People that were hired last spring are either competent by now, or never gonna be. If they're competent, the people that trained them are expendable. If they aren't, they're expendable. So, it's either a "last in, first out" scenario, or a "reorganization" that "eliminates" the position occupied by the person with greater seniority and a bigger paycheck.

Next March, the next crop of new hires will come through the door - at lower wages - and the cycle will begin again. Quality doesn't factor into the equation. Welcome to corporate America.

I have to agree,they dump the dead wood and replace with cheaper hires.Yes thats corporate america.
 
You are correct. I forgot that CC went “private”. But sooner or later cost cutting will put you in a position that you can not take advantage of opportunities or get thru screw ups. An example is the botched Toyota recalls. The typical Japanese Auto company has less “middle” management than a US company. Toyota did not have the experienced people to detect the problem: (not noticing the complaints), or to verify the fix (blaming floor mats instead of mechanical fix shimming the gas pedals). This has cost them market share and major $$$. Of course this helped GM out of bankruptcy a lot faster. I know this is an “apples to oranges” but if you do not have adequate support people, sooner or later it will cost you.
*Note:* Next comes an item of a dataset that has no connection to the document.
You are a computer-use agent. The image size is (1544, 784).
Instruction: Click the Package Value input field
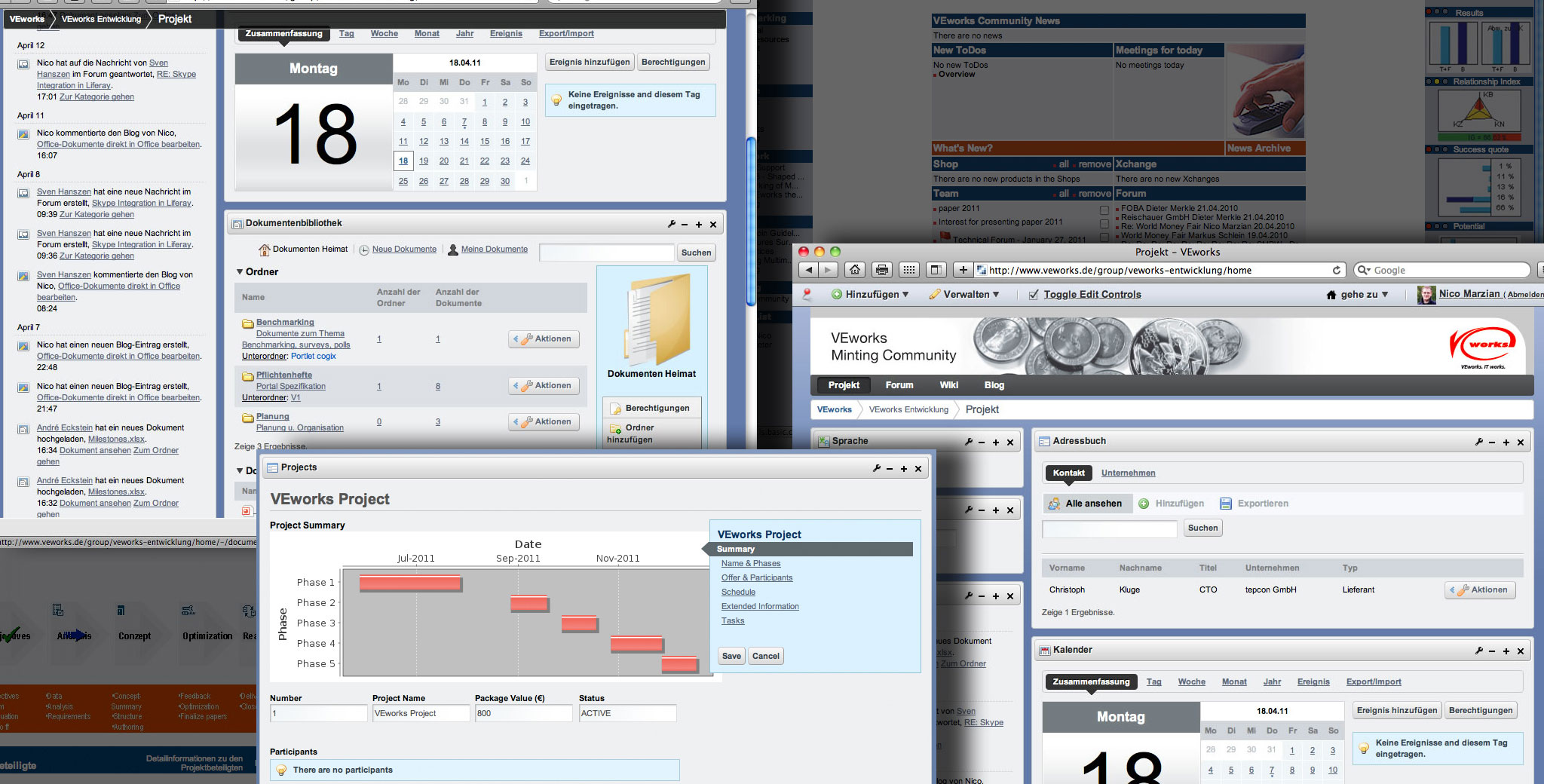coord(522,713)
I realize some positions will be lost because better technology, but there has not been any giant leaps in software lately. There was a reason a position existed and somehow its function has to be covered, unless your business is contracting. Retraining people every year to save a couple of bucks is a waste of time and talent
 
A mistake on the radio can't cause death or injury like a consumer product can.

I'm not sure Toyota ever figured out what happened. In fact, I think toward the end of the news coverage, prior to the Gulf oil spill replacing it, at least two of the folks claiming their Prius careened out of control were found to be frauds. I'd never seen anything claiming that the safety concerns over Toyota vehicles were because of cutbacks.
 
secondchoice said:
I know this is an “apples to oranges” but if you do not have adequate support people, sooner or later it will cost you.

That would be true, but the fact is that on air radio is no longer a growth area. NBC realized that in 1988. Metromedia agreed a few years later. Disney discovered the same thing five years ago. Radio can drive people to other media. All the big companies are basically transitioning staffing towards new technologies.
 
TVradioguru said:
A mistake on the radio can't cause death or injury like a consumer product can.

I'm not sure Toyota ever figured out what happened. In fact, I think toward the end of the news coverage, prior to the Gulf oil spill replacing it, at least two of the folks claiming their Prius careened out of control were found to be frauds. I'd never seen anything claiming that the safety concerns over Toyota vehicles were because of cutbacks.

They did not have the staff to cut in the first place. They saw no need. They have now hire a bunch of people to handle the this. Radio can be a life or death issue. That is why there is an EAS system.